[Directions]:
1 – Answer these about the article on gender and pandemic precautions:
(a) How many people took part in the survey?
(b) What share of men were observed wearing masks properly?
(c) From how many smartphones did the researchers use GPS data?
2 – In the article on gender and pandemic precautions, what is the stretch from "The results showed" through "a press statement."? Reproduce it word for word.

[Source text]:
____________________

But when it comes to these crucial habits, it appears that women are more likely to be following these steps to a greater degree than men, according to a new study.
To reach their conclusions, the researchers at New York University and Yale University examined survey data, street observations and analysis of smartphone movements.
Their survey of 800 people found that women were more likely than men to say they maintained social distance, stayed at home, washed hands frequently and mixed less with family and friends. The only measure that didn’t have a gender difference was the frequency of contact with people other than friends or family.
However, self-reported behavior doesn’t always accurately represent actual behavior, so the researchers also looked at pedestrians and mask wearing in three different US locations — New York City, New Haven, Connecticut and New Brunswick, New Jersey — to see how many people wore masks.
They found that 55% of women wore masks properly compared with 38% of men — even though gender distribution in these zip codes was roughly equal. They observed 127 women and 173 men on May 4-5 this year.
In the third part of their study, to measure social distancing among the wider US population, the researchers used GPS data from 15 million smart phones to track overall movement and visits to non-essential stores like spas, florists and fitness facilities between March 9 and May 29.
The results showed that counties with a higher percentage of males showed comparatively less social distancing. These differences, the researchers said, remained even after accounting for Covid-19 cases per capita in these counties, the presence of stay-at-home orders and other demographic characteristics — such as income, education and profession — that could influence whether people worked from home or were more likely to work in sectors deemed essential.
“Previous research before the pandemic shows that women had been visiting doctors more frequently in their daily lives and following their recommendations more so than men,” said Irmak Olcaysoy Okten, a postdoctoral researcher in New York University’s Department of Psychology and the paper’s lead author, in a press statement.
“They also pay more attention to the health-related needs of others,” Okten said. “So it’s not surprising that these tendencies would translate into greater efforts on behalf of women to prevent the spread of the pandemic.”
She added that fine-tuning health messages to better target men could be an effective strategy to reduce the spread of the virus.
“Policymakers might target men’s illusions of invulnerability … and remind them of their responsibilities to others and themselves during this critical period. Disseminating prevention messages particularly in places where men frequently get together can be an effective strategy,” the study suggested.

____________________

[Extracted records]:
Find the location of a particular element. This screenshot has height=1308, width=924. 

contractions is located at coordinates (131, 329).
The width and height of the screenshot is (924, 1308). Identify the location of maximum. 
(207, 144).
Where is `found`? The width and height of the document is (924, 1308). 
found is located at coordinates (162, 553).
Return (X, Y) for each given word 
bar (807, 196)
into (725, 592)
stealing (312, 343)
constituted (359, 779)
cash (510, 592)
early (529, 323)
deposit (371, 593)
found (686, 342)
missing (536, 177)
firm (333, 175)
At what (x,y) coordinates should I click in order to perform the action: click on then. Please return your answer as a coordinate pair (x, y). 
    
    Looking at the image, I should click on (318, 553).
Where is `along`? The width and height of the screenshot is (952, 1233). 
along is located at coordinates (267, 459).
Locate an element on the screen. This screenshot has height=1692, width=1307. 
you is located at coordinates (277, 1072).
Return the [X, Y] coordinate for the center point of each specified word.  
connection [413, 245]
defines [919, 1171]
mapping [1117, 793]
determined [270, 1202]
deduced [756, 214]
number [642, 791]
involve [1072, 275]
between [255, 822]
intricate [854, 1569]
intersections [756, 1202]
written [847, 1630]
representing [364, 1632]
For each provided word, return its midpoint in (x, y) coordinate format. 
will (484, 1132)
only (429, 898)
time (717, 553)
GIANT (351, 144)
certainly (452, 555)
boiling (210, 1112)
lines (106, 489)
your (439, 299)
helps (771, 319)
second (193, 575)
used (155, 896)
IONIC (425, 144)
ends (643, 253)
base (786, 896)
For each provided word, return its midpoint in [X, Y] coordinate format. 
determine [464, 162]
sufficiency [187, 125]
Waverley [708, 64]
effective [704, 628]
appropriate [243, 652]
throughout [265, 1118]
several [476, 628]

____________________

[Responses by task]:
1 –
(a) 800
(b) 38%
(c) 15 million

2 –
The results showed that counties with a higher percentage of males showed comparatively less social distancing. These differences, the researchers said, remained even after accounting for Covid-19 cases per capita in these counties, the presence of stay-at-home orders and other demographic characteristics — such as income, education and profession — that could influence whether people worked from home or were more likely to work in sectors deemed essential.
“Previous research before the pandemic shows that women had been visiting doctors more frequently in their daily lives and following their recommendations more so than men,” said Irmak Olcaysoy Okten, a postdoctoral researcher in New York University’s Department of Psychology and the paper’s lead author, in a press statement.